Soweit so gut. Doch was an Till Midnight wirklich spannend ist, ist die Tatsache, dass sich Chuck Ragan an einem richtigen Band-Album versucht. Und das ist nicht einfach: Die breite Palette an neuen Instrumenten will wohlweislich genutzt werden, bevor Songs gar zu überfrachtet werden. Fragt einmal Conor Oberst, der sich an Cassadaga die Zähne ausgebissen und das vielleicht schlechteste Album der Bright Eyes veröffentlicht hat. Wunden leckend veröffentlichte er anschließend sein erstes viel spärlicher instrumentiertes Soloalbum.

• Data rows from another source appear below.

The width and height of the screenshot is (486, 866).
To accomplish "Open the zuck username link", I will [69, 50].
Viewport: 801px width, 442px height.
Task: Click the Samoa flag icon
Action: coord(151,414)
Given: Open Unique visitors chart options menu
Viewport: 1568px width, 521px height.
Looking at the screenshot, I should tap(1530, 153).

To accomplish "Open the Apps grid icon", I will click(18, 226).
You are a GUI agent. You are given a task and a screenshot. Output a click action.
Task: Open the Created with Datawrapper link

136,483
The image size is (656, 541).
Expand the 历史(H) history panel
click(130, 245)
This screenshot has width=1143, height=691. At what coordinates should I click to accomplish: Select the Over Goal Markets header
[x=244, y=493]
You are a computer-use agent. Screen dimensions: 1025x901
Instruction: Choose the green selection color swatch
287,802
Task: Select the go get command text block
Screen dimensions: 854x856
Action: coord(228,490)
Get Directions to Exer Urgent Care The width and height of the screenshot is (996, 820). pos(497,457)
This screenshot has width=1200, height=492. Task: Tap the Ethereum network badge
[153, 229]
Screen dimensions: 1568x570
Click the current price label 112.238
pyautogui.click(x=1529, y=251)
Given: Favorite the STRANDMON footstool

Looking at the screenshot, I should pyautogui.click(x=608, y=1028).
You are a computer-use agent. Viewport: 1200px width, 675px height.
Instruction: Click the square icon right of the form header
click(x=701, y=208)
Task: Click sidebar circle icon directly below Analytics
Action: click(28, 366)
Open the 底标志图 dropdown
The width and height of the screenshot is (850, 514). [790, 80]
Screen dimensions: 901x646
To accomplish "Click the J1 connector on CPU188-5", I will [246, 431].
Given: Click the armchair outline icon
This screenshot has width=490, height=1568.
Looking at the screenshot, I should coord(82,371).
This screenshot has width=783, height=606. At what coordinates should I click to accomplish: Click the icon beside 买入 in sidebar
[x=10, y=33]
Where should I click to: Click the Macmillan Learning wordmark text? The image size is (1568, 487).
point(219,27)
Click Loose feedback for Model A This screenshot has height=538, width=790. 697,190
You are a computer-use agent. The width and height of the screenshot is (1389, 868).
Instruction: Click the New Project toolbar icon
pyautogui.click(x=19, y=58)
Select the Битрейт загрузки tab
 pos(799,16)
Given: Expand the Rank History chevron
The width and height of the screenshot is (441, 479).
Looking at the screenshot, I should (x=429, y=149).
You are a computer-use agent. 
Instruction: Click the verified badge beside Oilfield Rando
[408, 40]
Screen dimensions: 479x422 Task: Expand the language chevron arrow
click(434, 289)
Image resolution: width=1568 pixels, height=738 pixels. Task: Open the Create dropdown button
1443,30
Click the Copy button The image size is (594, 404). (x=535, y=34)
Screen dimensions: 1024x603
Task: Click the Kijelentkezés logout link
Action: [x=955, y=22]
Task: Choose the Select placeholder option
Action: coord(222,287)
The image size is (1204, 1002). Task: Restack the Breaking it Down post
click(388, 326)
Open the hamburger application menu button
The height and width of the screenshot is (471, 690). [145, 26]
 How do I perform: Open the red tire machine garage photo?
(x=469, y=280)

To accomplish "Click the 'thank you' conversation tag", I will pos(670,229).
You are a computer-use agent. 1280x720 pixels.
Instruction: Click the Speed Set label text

Doch Chuck Ragan hat einen Joker in der Hinterhand der sich Revival Tour nennt. Jener fahrender Zirkus besteht überwiegend aus Mitgliedern von Hand ausgewählter Punkrock Bands, die mit der Akustik-Klampfe neues und altbekanntes Liedgut von sich geben. Und dort hat sich Chuck Ragan für Till Midnight Hilfe in Form von Gitarrist Todd Beene (Lucero) und Drummer David Hidalgo Jr. (Social Distortion) geholt. Als Gastsänger haben sich u.a. Dave Hause, Jon Snodgrass und Jenny O um das Lagerfeuer versammelt.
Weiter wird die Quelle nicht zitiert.